Un fichier des consommateurs de cannabis à l'étude (LEMONDE.FR)
La CNIL a émis des réserves sur la création d'un fichier spécifique, comme sur une inscription de l'usage de drogue sur des fichiers dépendant de la police.
La mission interministérielle de lutte contre la drogue et la toxicomanie (Mildt), qui vient de remettre un rapport à Jean-Pierre Raffarin, envisage l'inscription des consommateurs de stupéfiants sur un fichier, en particulier ceux de cannabis, selon des sources proches du dossier. Dans un rapport récemment remis au premier ministre, la Mildt juge une telle inscription indispensable à une "traçabilité des procédures" qui permettrait un traitement spécifique des récidivistes, selon ces sources.

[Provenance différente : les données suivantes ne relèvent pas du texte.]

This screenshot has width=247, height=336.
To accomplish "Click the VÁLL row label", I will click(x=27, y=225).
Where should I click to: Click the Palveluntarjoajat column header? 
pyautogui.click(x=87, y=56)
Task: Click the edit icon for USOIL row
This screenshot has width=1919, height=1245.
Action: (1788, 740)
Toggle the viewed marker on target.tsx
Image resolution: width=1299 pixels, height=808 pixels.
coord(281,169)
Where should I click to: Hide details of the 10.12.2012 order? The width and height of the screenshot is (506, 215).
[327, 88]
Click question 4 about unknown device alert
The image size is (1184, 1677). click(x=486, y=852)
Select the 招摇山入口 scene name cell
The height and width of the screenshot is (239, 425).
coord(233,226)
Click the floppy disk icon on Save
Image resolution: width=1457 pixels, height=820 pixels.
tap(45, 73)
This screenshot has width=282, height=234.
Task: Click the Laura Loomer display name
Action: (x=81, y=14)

Dimanche, sur M6, M. Raffarin a recommandé une "contravention modeste pour le premier fumeur", et s'est dit favorable à une graduation des peines. Or les contraventions autres que les amendes de 5e catégorie, prononcées par les tribunaux de police, ne laissent pas de traces une fois payées. Une inscription sur un fichier des usagers de drogues répondrait aux vœux d'une grande partie des élus de la majorité, qui entend apporter une réponse répressive spécifique aux récidivistes. Ce souhait avait notamment été exprimé dans un rapport sénatorial en juin.
LA CNIL RÉSERVÉE
La Mildt a récemment demandé un avis sur le sujet à la commission nationale de l'informatique et des libertés (CNIL) qui vient de lui répondre par courrier. La CNIL a émis des réserves sur la création d'un fichier spécifique, comme sur une inscription de l'usage de drogue sur des fichiers dépendant de la police. En cas de volonté du législateur de garder trace de l'usage de stupéfiants, la CNIL plaiderait pour une utilisation nouvelle du casier judiciaire.
Lors des réunions interministérielles de la Mildt durant l'été, l'idée d'un fichier des consommateurs de cannabis a été émise par des représentants du ministère de l'intérieur. L'objectif était de disposer d'un outil semblable au fichier des "contrevenants d'usage" de la SNCF, géré à Rennes par la société nationale sous le contrôle strict de la CNIL. Une onzième infraction dans l'année constatée dans un train devient un délit passible de peines d'amendes lourdes, voire prison ferme ou avec sursis. Dans le cas de l'usage de drogue, "cinq réitérations dans l'année pourraient faire rentrer dans un schéma plus dur" que la "contravention modeste" évoquée par Jean-Pierre Raffarin, selon une source proche du dossier. Au bout d'un an, en cas de non-récidive, l'amende pour usage serait effacée.
Reste pour M. Raffarin à trancher entre ceux qui souhaiteraient que la menace de prison demeure pour ces multirécidivistes, et ceux qui penchent pour des amendes lourdes. La Mildt attend désormais le prochain arbitrage du premier ministre pour préparer la réforme de la loi de 1970 sur la drogue qu'il s'est engagé à mener.